**Tags:** haskell code-golf np-complete

Rating:

# Code Golf

## Google CTF 2019

## Index

* [Acknowledgements](#Acknowledgements)

* [The problem](#The-problem)

* [Problem statement](#Problem-statement)

* [Some background](#Some-background)

* [Lessons](#Lessons)

* [The solution](#The-solution)

* [A first pass](#A-first-pass)

* [The first correct code](#The-first-correct-code)

* [More compact code](#More-compact-code)

* [The first accepted code](#The-first-accepted-code)

* [Golfing transformations](#Golf-you-a-Haskell)

* [NP-Completeness](#NP-Completeness)

## Acknowledgements

This writeup is done by Cole Kurashige.

I'd like to thank Kye Shi for his help designing a faster algorithm,

and Giselle Serate for algorithm verification and actually running the code. Also for

showing me the CTF.

# The problem

As a foreward/warning, this is a lengthy writeup. If you want the TL;DR highlights ,

first read the [problem statement](#Problem-statement) if you aren't familiar with the problem.

I think the most interesting highlights are the

[golfing tips](#Golf-you-a-Haskell), specifically [this one](#Finding-the-possible-shifts), and

the [NP-Completeness proof](#NP-Completeness).

Or just skim the titles and skim/read what is interesting. A lot of the length comes from headers,

newlines, and code blocks - as far as text goes I've tried to edit things so they're to-the-point.

## Problem statement

The problem could be found [here](https://capturetheflag.withgoogle.com/#challenges/)

as of 6/27/19. In case it gets moved or taken down, I've described it below.

Given a list of strings with gaps in them (denoted by a space), you're asked to combine them into

a single string. Imagine all of the strings stacked on top of each other. You want to shift the strings

to the so that only one or zero characters are in each position. You also want to minimize the

length of the resulting string (ignoring trailing and leading gaps). The tie-breaker for multiple

solutions is lexicographic length. Your solution is a function `g :: [String] -> String`.

An example given is the strings `"ha m"` and `"ck e"`:

If you overlay them:

"ha m"

"ck e"

Shift them by an appropriate offset:

"ha m"

"ck e"

You get the resulting string `"hackme"`.

The catch to all of this is that it must be done in Haskell in 181 bytes or fewer.

Oh, also, it is [NP-Complete](#NP-Completeness).

## Some background

I spent a _long_ time on this problem. Its theme for me was

"comfort's a killer." I really like Haskell, and have been using it recently.

I really like code golf, and have golfed code in the past.

I probably should've spent more time thinking through an algorithm, but I dove in

headfirst. I knew there was a tips for golfing in Haskell on the code golf stack exchange, but I neglected to use it.

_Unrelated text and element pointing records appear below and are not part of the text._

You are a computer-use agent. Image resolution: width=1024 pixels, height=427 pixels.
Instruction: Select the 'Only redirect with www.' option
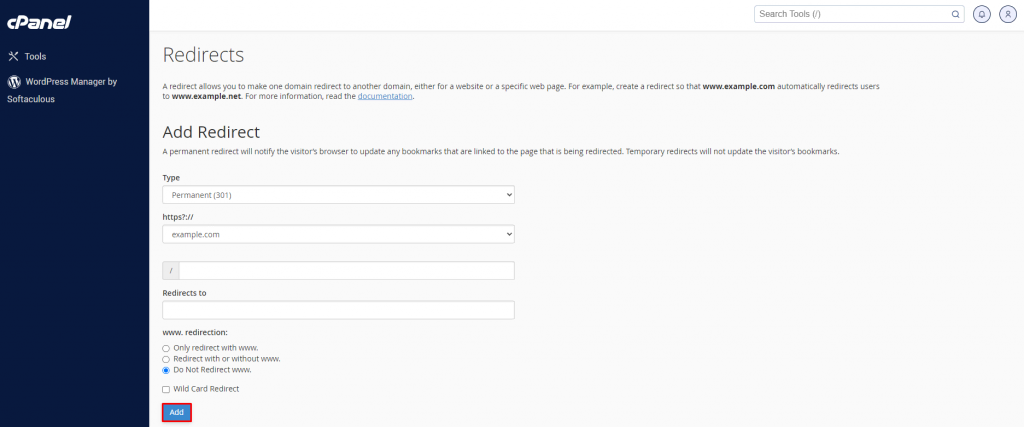(166, 347)
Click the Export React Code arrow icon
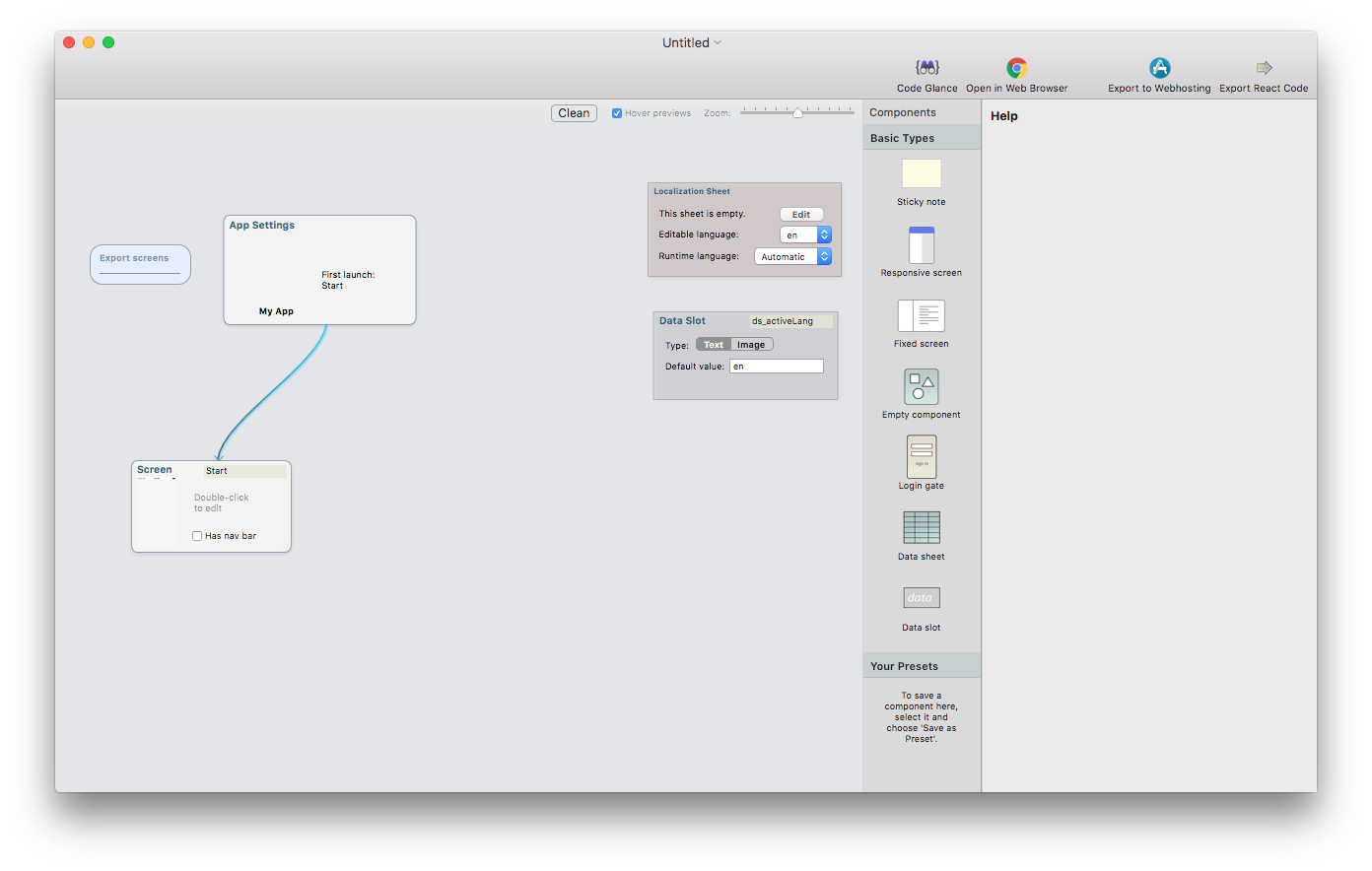1372x871 pixels. pyautogui.click(x=1264, y=68)
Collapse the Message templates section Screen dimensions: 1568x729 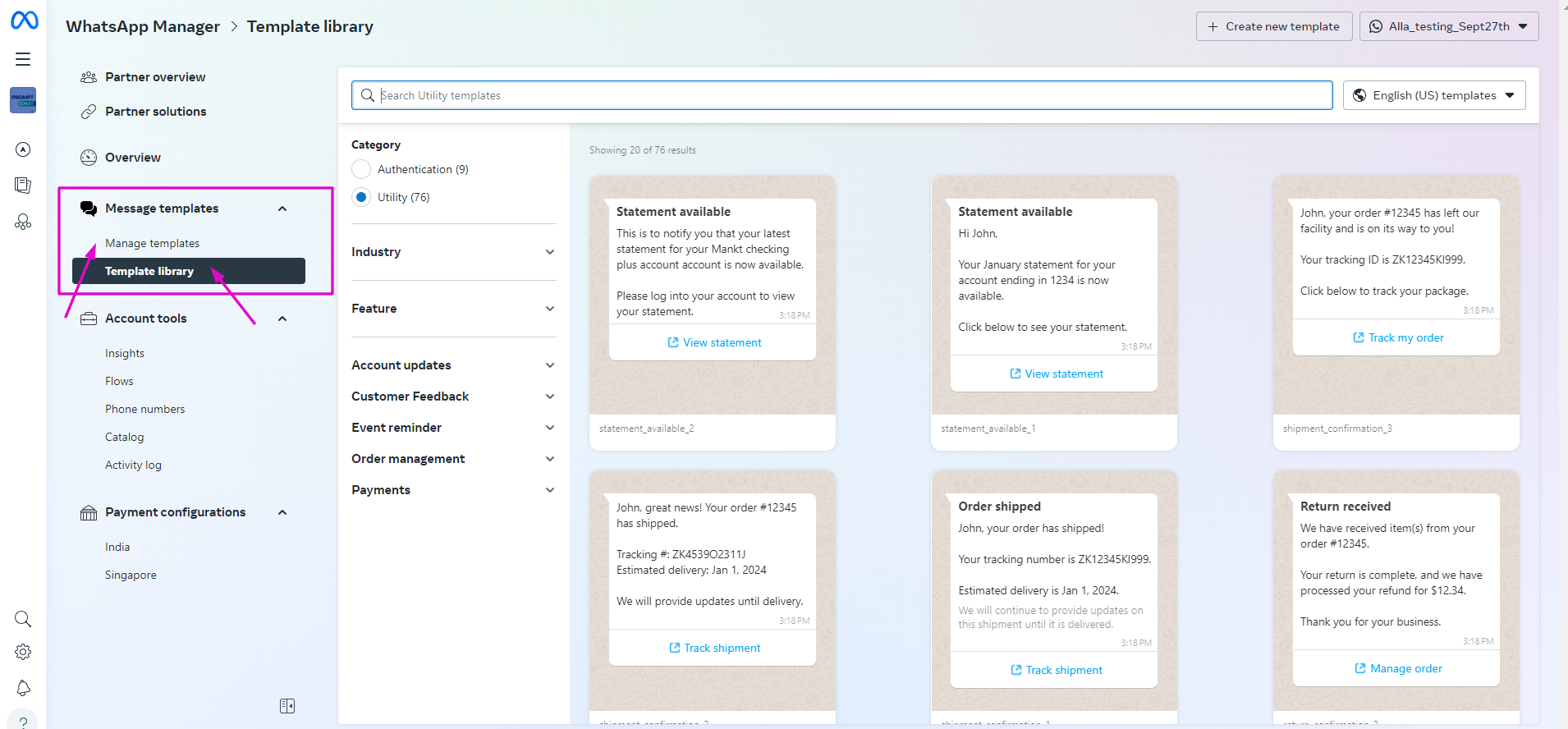click(282, 209)
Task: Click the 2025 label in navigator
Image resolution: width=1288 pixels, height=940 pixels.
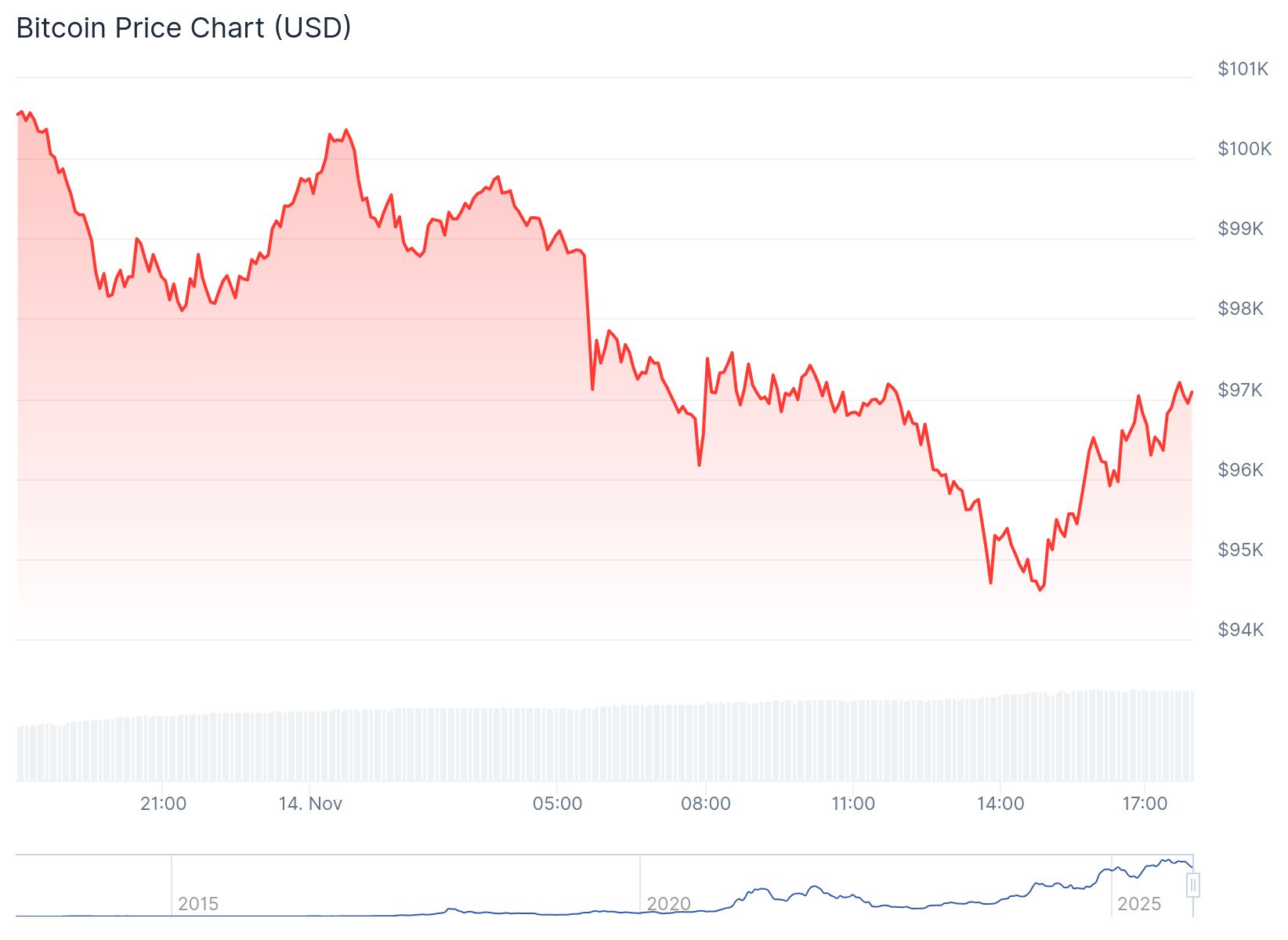Action: coord(1138,904)
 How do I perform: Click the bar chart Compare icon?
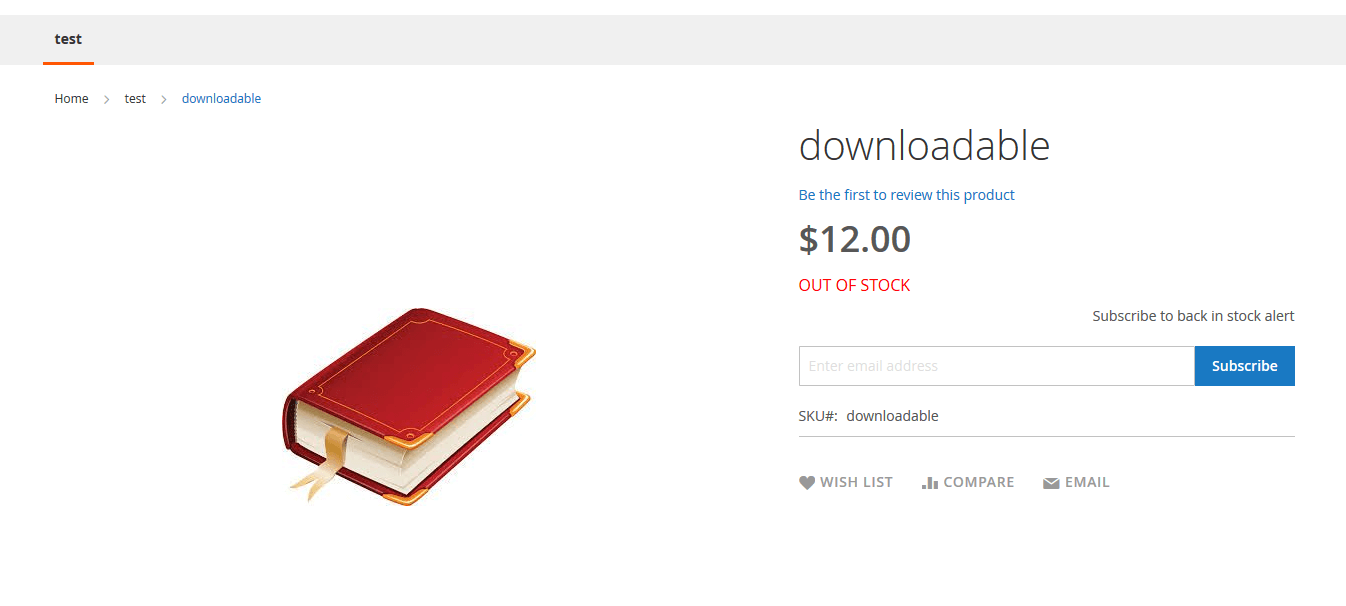click(x=930, y=483)
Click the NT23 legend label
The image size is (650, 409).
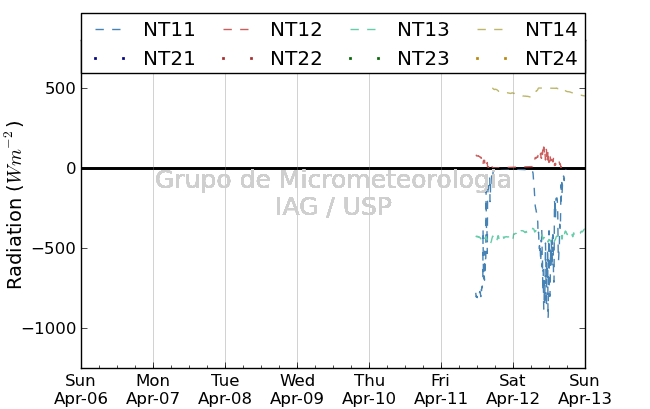tap(423, 58)
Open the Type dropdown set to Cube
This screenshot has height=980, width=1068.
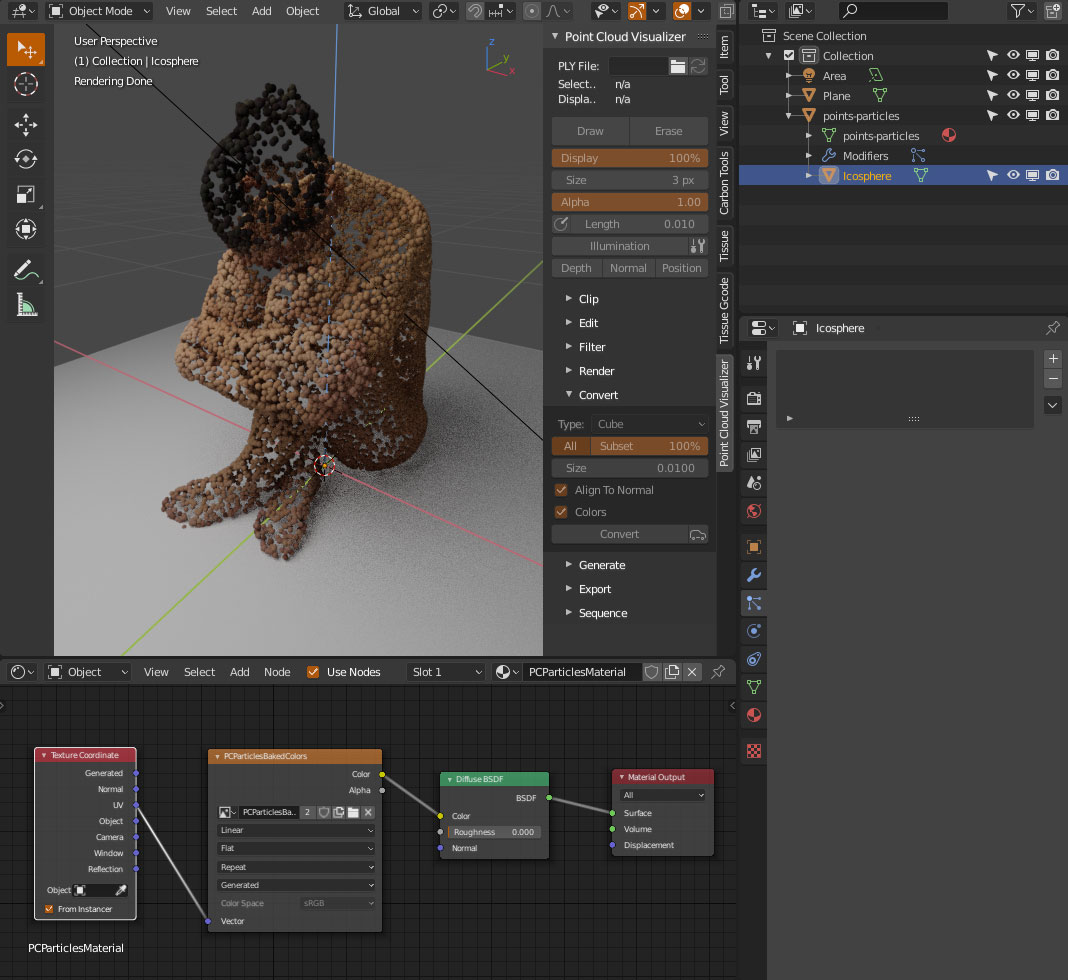(x=650, y=424)
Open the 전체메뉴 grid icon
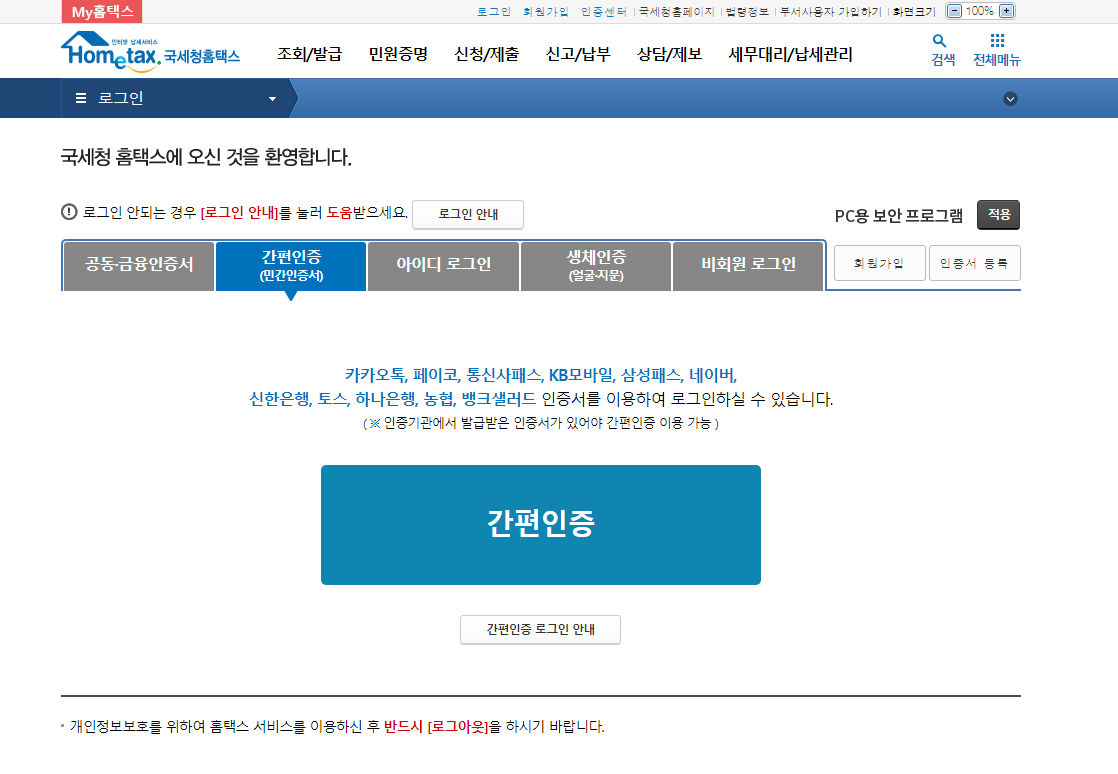Viewport: 1118px width, 774px height. [996, 45]
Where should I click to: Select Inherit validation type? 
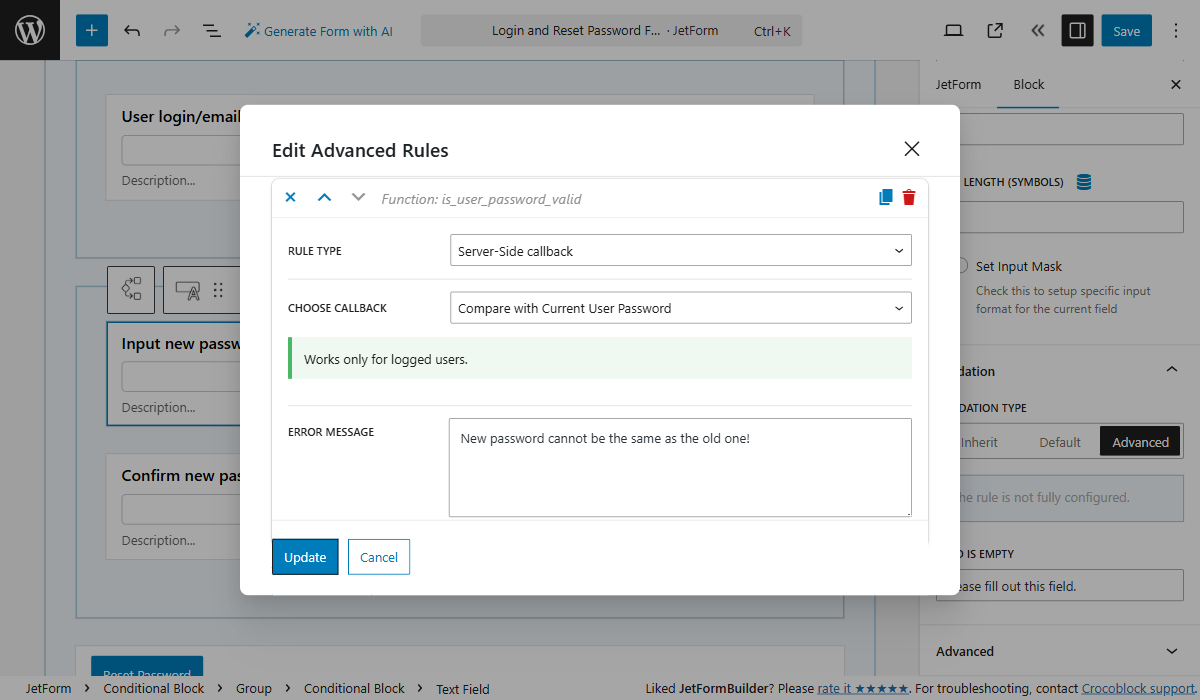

And so, I spent an entire weekend on one problem. Welcome to my hell.

## Lessons

I learned three important lessons from this endeavor.

### Lesson #1

Code golf skills don't just magically manifest themselves in another language.

I primarily code golf in [J](https://www.jsoftware.com/indexno.html) and

[><>](https://esolangs.org/wiki/Fish). Haskell is neither of these. I used pretty

much none of my existing code golf knowledge in golfing this challenge.

### Lesson #2

Imports are useful.

I should've used more imported functions, especially those from `Data.List` more.

Our final solution used only two imports: `join` from `Control.Monad` and

`(\\)` from `Data.List`.

It can probably be reduced to just using `Prelude`, while still mantaining an acceptable

bytecount.

### Lesson #3

Think before you write code.

My first algorithm was far from perfect, and even had a flaw in its logic. When

this was fixed and it was golfed, we learned much to my chagrin that it used too

much memory and was silently failing. Soooooo ... we had to come up with a new one

from scratch. And then golf it again. Did I mention that I spent a lot of time

on this problem?

# The solution

## A first pass

The first thing I did was write a half-golfed program.

The algorithm was essentially to find every possible way to shift each of the strings

and overlay them. Some of these shifts would be invalid, so I discarded those.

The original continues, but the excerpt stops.